Dahlia reaches in through the window and grabs a plastic packet from her bedside table. It’s a treat for cats, but the crow loves it too. Crows eat everything. Dahlia likes buying treats. A packet costs her five lei, which is quite a lot when you’re nine, but her friends love them.
The crow hops from foot to foot, gurgling and cawing, and tries to grab the smelly stick of dried meat as Dahlia pulls it from the packet. His pointy beak stabs her by mistake.
‘Oi! That was my finger, you greedy bird!’
Dahlia shakes her hand at him and the crow steps back, and caws.
Dahlia breaks off a piece and the bird snatches it from her hand, his neck feathers fluffing out with pleasure.
There’s a rustle of leaves from the tree close to the house, and a black kitten leaps from the nearest branch, down on to the window ledge, miaowing loudly, showing white teeth in her pink mouth, green eyes wide open.

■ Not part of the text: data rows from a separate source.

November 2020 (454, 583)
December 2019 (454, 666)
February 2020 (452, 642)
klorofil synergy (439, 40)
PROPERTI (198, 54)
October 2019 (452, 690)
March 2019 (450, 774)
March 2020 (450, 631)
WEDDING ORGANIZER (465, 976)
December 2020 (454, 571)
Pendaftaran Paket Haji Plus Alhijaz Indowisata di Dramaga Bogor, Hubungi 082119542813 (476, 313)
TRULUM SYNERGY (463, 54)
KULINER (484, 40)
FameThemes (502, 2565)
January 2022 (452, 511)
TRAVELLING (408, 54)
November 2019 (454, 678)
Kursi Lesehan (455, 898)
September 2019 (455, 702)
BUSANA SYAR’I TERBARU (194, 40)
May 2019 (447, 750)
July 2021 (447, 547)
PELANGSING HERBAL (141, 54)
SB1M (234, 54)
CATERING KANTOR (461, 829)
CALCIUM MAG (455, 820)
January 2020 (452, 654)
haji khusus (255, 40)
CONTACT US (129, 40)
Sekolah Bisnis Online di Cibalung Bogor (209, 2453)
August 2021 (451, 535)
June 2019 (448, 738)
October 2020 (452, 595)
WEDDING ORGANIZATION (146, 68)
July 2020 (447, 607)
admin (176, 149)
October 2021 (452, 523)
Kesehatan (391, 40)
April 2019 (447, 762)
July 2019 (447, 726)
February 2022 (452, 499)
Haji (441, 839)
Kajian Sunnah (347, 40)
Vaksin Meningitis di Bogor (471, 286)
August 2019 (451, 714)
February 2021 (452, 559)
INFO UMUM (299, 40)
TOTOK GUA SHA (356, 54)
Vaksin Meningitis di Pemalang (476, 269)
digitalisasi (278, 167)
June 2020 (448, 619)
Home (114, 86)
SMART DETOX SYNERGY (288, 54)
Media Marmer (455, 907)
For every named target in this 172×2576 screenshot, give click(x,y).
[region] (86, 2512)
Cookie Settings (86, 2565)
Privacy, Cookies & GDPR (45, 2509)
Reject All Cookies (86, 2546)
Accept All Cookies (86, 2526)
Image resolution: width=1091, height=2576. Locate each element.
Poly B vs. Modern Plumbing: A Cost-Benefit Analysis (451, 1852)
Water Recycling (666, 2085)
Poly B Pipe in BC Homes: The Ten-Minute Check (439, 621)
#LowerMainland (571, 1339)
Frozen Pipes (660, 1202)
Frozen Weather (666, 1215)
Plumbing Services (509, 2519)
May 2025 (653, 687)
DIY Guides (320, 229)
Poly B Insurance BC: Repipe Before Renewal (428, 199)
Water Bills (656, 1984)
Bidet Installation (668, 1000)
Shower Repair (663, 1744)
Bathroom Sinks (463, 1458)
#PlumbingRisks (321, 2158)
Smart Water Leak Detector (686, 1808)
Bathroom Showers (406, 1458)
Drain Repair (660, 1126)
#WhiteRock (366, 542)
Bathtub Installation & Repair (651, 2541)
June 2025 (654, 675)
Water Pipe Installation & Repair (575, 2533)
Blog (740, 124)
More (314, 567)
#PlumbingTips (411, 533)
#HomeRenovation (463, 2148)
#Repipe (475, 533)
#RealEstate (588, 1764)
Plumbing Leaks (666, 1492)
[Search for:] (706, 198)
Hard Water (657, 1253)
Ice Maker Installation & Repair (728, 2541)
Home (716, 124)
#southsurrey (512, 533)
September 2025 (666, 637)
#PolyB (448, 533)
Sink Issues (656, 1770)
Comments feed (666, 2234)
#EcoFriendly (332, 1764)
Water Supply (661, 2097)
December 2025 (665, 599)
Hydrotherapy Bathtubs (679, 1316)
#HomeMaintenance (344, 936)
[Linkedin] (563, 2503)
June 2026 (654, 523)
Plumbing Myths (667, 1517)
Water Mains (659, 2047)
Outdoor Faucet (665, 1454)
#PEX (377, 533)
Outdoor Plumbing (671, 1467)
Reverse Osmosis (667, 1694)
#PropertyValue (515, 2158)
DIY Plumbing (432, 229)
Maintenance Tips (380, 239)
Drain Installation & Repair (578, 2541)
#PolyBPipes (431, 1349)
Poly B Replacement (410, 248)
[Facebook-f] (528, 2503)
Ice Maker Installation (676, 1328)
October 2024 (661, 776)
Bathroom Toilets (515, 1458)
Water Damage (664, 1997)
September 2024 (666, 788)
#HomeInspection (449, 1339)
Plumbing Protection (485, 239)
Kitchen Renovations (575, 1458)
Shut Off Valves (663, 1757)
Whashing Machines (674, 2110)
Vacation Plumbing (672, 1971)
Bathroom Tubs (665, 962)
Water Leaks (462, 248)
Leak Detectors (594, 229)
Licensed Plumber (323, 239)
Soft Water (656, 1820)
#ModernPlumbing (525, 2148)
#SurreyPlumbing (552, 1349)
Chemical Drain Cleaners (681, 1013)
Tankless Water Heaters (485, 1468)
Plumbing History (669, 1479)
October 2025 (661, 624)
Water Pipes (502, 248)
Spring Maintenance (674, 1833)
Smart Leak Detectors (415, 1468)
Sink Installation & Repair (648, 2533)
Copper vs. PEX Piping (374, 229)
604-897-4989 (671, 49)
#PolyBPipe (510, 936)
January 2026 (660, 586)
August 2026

‘Hey, Onyx! Where have you been?’ The girl holds out a piece of the treat and the young cat closes her jaws around it. She looks eager for more and gives little purring yowls.
The girl knows exactly what the cat is saying. ‘I love you…! Give me another! More!’
The cat and the crow look up at Dahlia with such expressions that she giggles.
‘Who needs words?’ she thinks to herself. ‘You’d have to be pretty stupid not to understand what they’re saying. You only have to listen, and watch.’
‘Hey!’ a voice yells up at them. It scares the crow and the cat; feathers flutter and fur stands on end. Dahlia giggles. ‘It’s only Chip,’ she whispers, putting out her hands to stroke her two friends.
Chip is her neighbour and her best friend apart from the cat and the crow. ‘Hi, Dahlia!’ he calls again. ‘Can I come up?’
Dahlia nods her head and smiles, waving at him.
Sixty seconds later, Chip pushes her bedroom door open and strides in. He’s tall for eleven, much taller than Dahlia.
As Chip comes over to the window, the crow flaps off and the black cat leaps into the tree. ‘Ohhh!’ says Chip. ‘Come back!’
Arabella’s book Dalia si micii detectivi (Dahlia’s pet detectives) is published on 1st June at Bookfest in Bucharest. There is a launch event at noon on Friday 1st and Saturday 2nd June at the Booklet Fiction stand.